The artists were the recipients of ABC-WC scholarships that funded their visit to the Smithsonian’s National Museum of African American History and Culture in Washington, D.C. last August. ABC-WC awarded the scholarships as part of its collaboration with the Black Heritage Trail of New Hampshire, in honor of the UN Decade for People of African Descent.
Both men have long been active in the evolution and growth of the Portsmouth Black Heritage Trail. This organization, established in 1995, works to preserve, celebrate and honor the history and culture of the African-American community in Portsmouth and the New Hampshire region, from its colonial-era African Burying Ground to the modern Civil Rights Movement.
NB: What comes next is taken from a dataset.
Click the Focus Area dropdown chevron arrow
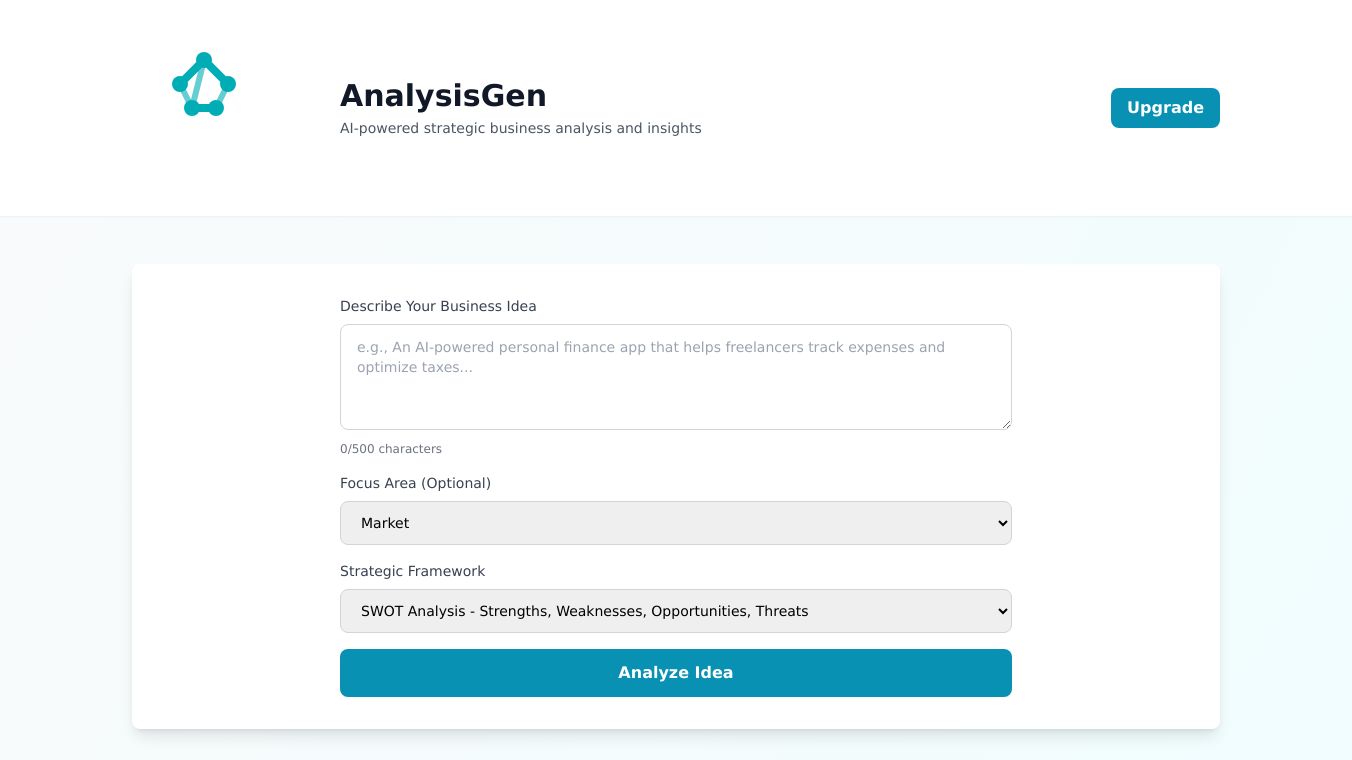The image size is (1352, 760). click(1003, 523)
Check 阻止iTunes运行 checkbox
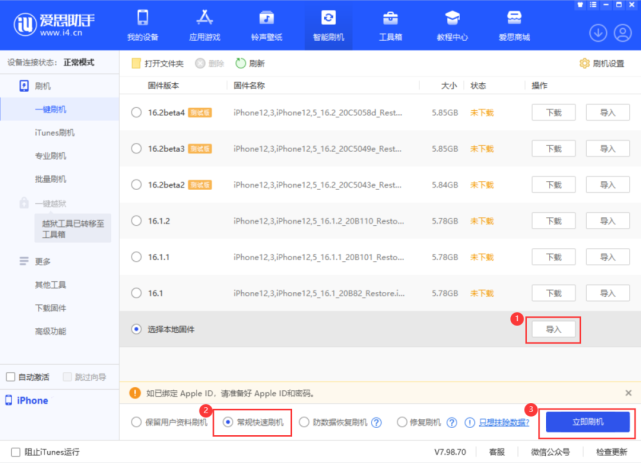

The Trail, which serves as a model across the country for raising public awareness and appreciation of local Black history, recently evolved into a larger statewide organization, the Black Heritage Trail of New Hampshire.
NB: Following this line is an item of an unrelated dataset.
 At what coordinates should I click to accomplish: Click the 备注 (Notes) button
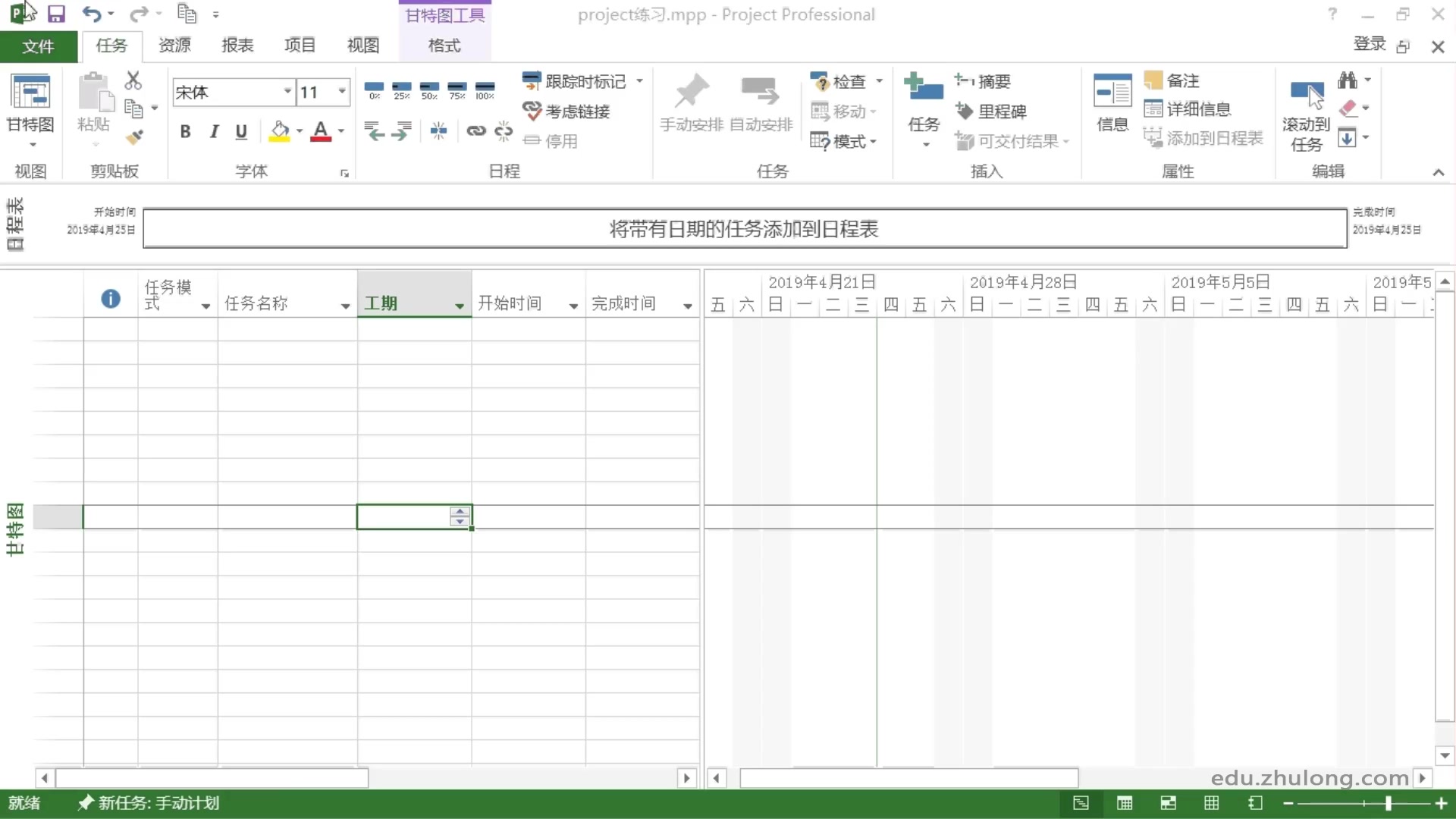[1172, 80]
In keeping with the focus of the Trail, videographer/media artist Brad Randolph offered a media presentation that conveyed the lesser-known history of townships established by free people of color in the US. Drawing on exhibits in the museum and research of his own, Brad detailed the resourceful, cooperative nature of these communities that achieved both growth and prosperity despite unrelenting persecution and prejudice. Many of the values at the heart of these communities arose from community-building principles and values in African cultures, most notably that the needs of all must be honored and met.
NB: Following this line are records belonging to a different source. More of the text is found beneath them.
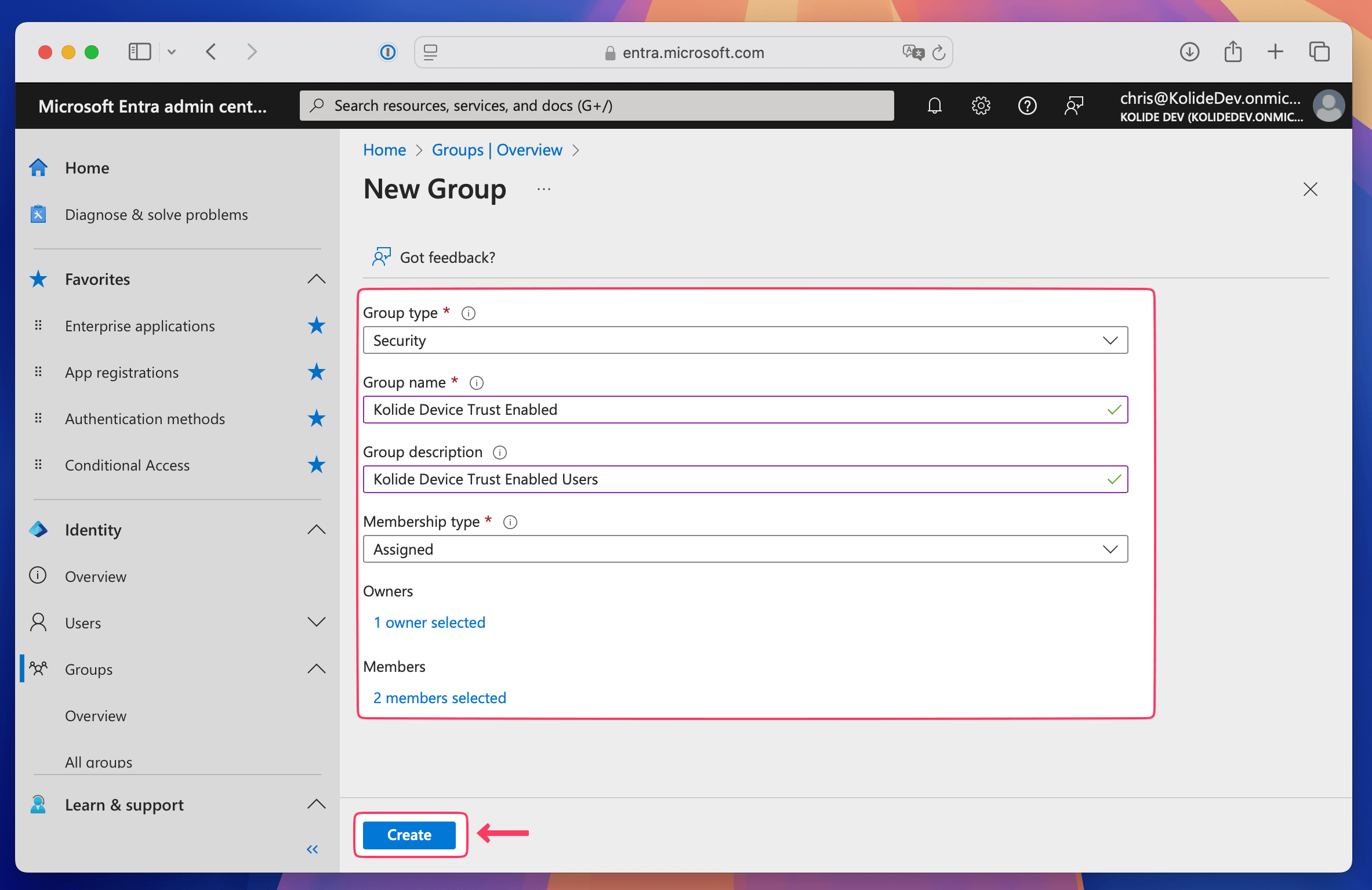Open the notifications bell icon
This screenshot has width=1372, height=890.
tap(934, 106)
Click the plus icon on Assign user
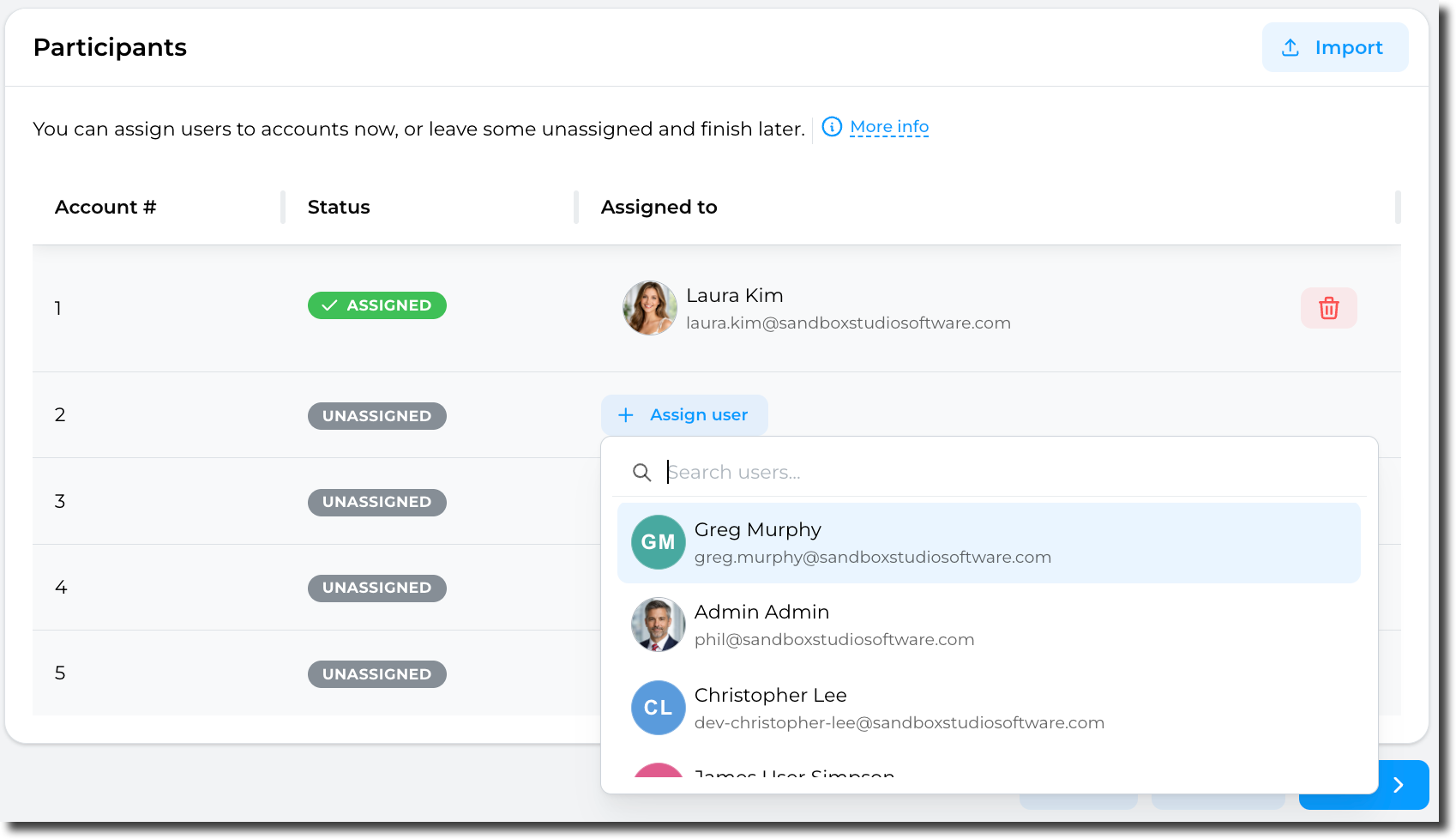 [x=626, y=415]
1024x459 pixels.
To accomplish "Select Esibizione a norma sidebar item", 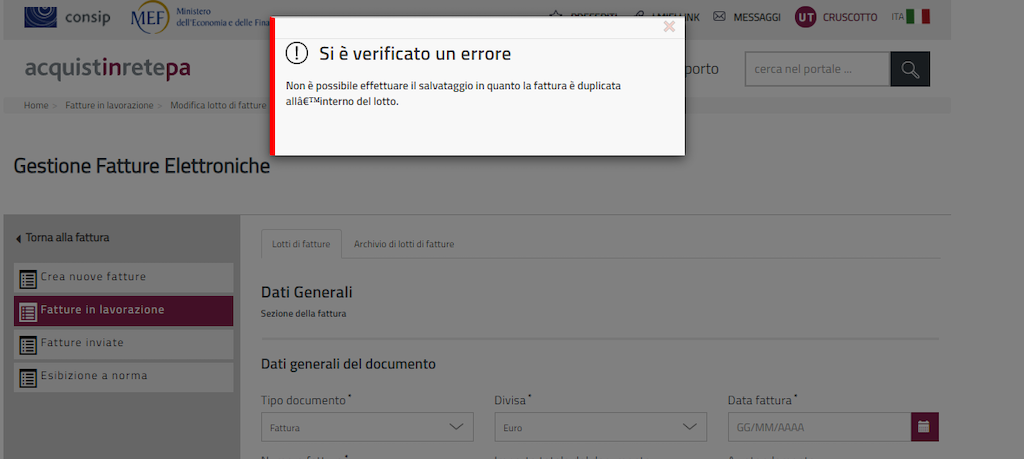I will (x=124, y=376).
Kevin Wade Mitchell, an actor who has performed with several NH theatre companies, movingly portrayed in vignette-style a variety of individuals of African descent, both well-known and those whose stories have nearly been lost. Included was Frederick Douglass, whose home in the Anacostia district of Washington was a part of the August trip to the National Museum. Deeply influenced by this and by much of the biographical material in the museum’s exhibits, Kevin has begun to script a performance that he hopes to share with a wide variety of audiences, and junior-high and high-school youth in particular.
In the discussion that followed the presentation, audience members described the effectiveness of Kevin’s portrayals to be “as if we’re meeting this person.” Brad’s choice of a topic was praised as a means of gaining a far broader and more complete view of the lives of people of color in America’s early history, “one that extends far beyond the experience of enslavement, and also has resources that address needs we still have today.”
Kevin also serves as a Sankofa Scholar and guide for Sankofa Guided Tours, an educational program created by the Portsmouth Black Heritage Trail. The August trip to the National Museum of African American History and Culture, a four-day tour that included about two dozen participants, was organized by Sankofa Tours.